Do I care if nobody understands why I needed the break? Not really.
Do I care if nobody appreciates that I am confident in meeting this new December-graduation-deadline? Nope.
Do I care if somebody chooses to judge my process and condemn me for slamming on the brakes in July? Not even a little bit.
So, what’s the point of this entire tirade if I just don’t seem to care?
It’s to say this: I’ve been there. If you are struggling through a difficult Master’s or PhD program, I’ve been there. If you have lost all motivation to finish your dissertation or thesis, despite being mere months away from graduation, I’ve been there. If you feel as though you have been chewed up, swallowed, regurgitated, spat out, stomped on, and chewed up again by your program, I’ve been there.
Much like Dan and Terry Savage’s** campaign to end suicides in response to anti-gay bullying: It. Gets. Better. Promise.
Hang in there until you either feel that you have accomplished what you have set out to accomplish, or hang in there until you work up enough gumption to say that you refuse to take the abuse any more and will pursue other dreams. Hang in there while you allow yourself to reevaluate your priorities–and reevaluate them frequently. Check your blood pressure and weight, your lifestyle, your friendships. Choose what matters in life and hang in there until you can confidently focus on them.
So, yes, I have been hanging in there. And my dissertation has taken a new priority. Rather than being at the top of the list, it’s toward the top of the middle of the list. Still important, but not my everything.
And I’m much happier that way.
* Refresher time: ABD stands for “All But Dissertation,” meaning that all other requirements have been completed satisfactorily except for the dissertation. I am currently ABD. If I were to bow out of my program now, I would forever be an ABD.
** I am blanking now on whether or not Terry has taken Dan’s last name…. I made an editorial judgment call for the sake of completing a blog post. If I’m wrong, please feel free to correct me, but don’t be offended if I smile, shrug, and say “that’s nice.” (Point is this: it doesn’t matter, does it?)
Hallelujah! It does get better. I had the same burnout when I was writing my Master’s thesis. I’d moved cities was working a full time job, and I was dealing with an advisor who’d mentally checked out and had told me that he did not like my topic. I’m glad I finished but it pushing so much really soured the entire experience.
So my advice is if you need a break, take it!
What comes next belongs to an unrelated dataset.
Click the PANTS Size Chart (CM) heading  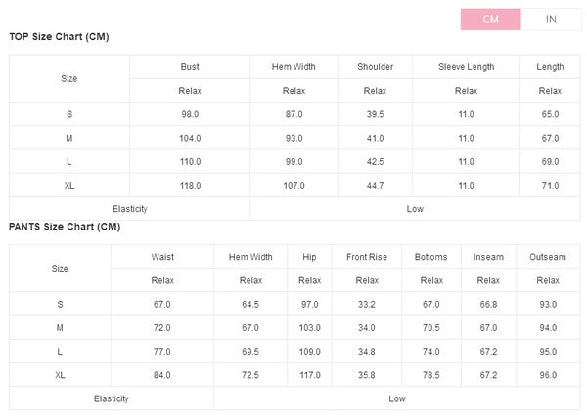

Well said, Jacquelin! I’m fortunate enough to have a supportive dissertation committee, but you’re right when you say that pushing it can sour the experience. I’m starting to feel less interested in obtaining the degree than I am in just finishing the dissertation. I just want this off my shoulders.
Sometimes I want to go to graduate school orientation days with a giant poster and a bullhorn to shout: Do your work, but take breaks!!
Even if you don’t care what others think–which is good–I’m glad to know you’ve taken a break and are going to take it slower with this final push. You were working insanely hard, my friend. Humans can only take so much before we begin to break down–which you did. (Gosh, your blood pressure/weight examples are perfect indicators.)
I, as least, support you whatever your pace. I just support you period. End of story. However, you proceed, I’ll be here cheering for you.
Hehe, well, I should revise my statement. I don’t care if the haters are gonna hate. I definitely care about the love! 🙂 Thanks for being such a big support, Kathy! It will all be over soon, and then it’ll be time to really celebrate. 🙂
Mama Hab is backkkkk!
It is a good thing to put your health first but I admire your hard work. I am not in a grad program but instead a retired teacher and just starting to fully realize that I need to focus on cleaning up some health issues before it’s too late, Writing for my own enjoyment and reflection has been helpful. I wish you all the best and good for you, it will get better.